I have to start out with polymeric cellulose acetate so can either deacetylate that membrane to give a regenerated cellulose membrane for which i have to then activate to bind to my amine terminus molecule.
Or if there is a way of using the acetate groups help bind my amine terminus molecule i can do that.

The aim is to have enough sulfopropyl groups covalently bound to the polymer cellulose membrane so that it can capture and (under elution condition) remove lysozyme.

[Doc Oc]

Okay great, now I see what you're trying.  That is basically the diagram that I posted, so we're on the same page.  That being the case, I think your best option is to remove the acetate groups (although I feel that NaOH is maybe a bit too harsh of a condition and that you could use something milder like MeOH/K2CO3), then the reductive amination.  The problem with that route is that all of the stereocenters will get scrambled, so if that's important then you will need to re-design the route.  But if you're just trying to get the sulfonamines on there, that should work.  Keep in mind there's a pH issue as well and that you will probably need a basic condition for the amine to react, otherwise it will probably be protonated and less apt to do what you want.  But you won't need to worry about that until after the oxidation.

[ollie]

OK, Thanks for your help, i will give that a go.
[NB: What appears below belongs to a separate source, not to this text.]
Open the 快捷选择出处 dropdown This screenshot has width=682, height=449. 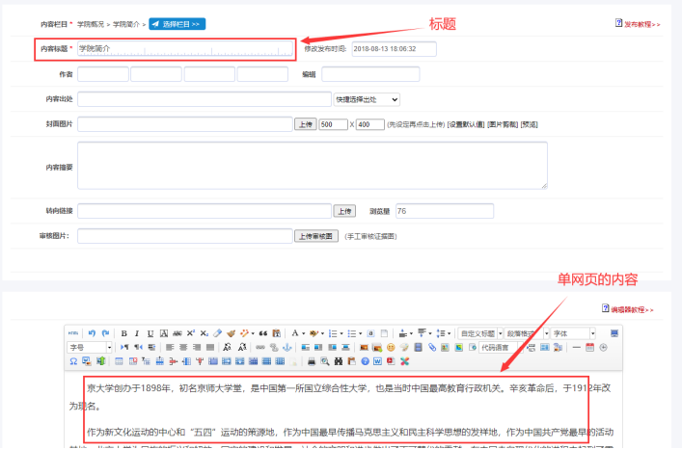tap(367, 98)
What is the difference between 3-Amino-1-propanesulfonic acid & 3-Amino-1-propanesulfonic acid sodium salt, apart from the obvious? I.e which one do i want?

http://www.sigmaaldrich.com/catalog/Lookup.do?N5=All&N3=mode+matchpartialmax&N4=3-amino-1-propanesulfonic+acid&D7=0&D10=3-amino-1-propanesulfonic+acid&N1=S_ID&ST=RS&N25=0&F=PR

[Doc Oc]

I don't think it will make too much difference which you choose (I could very well be wrong though).

If you pick the acid you will need to get rid of that acidic proton, otherwise it will deactivate your amine (as I said earlier, you will probably need to run the reaction in basic conditions to account for this).

If one is significantly cheaper than the other (can't imagine that they are) then I'd get that one, but for convenience I'd pick the sodium salt.

[orgopete]

If you plan to use the aminopropanesulfonic acid, then you should use your aldehyde procedure. Replace the amine linking with the sulfonic acid and reduce with cyanoborohydride. That should give your aminopropanesulfonic acid modified cellulose. If that is required for your lysozyme binding, then this could work.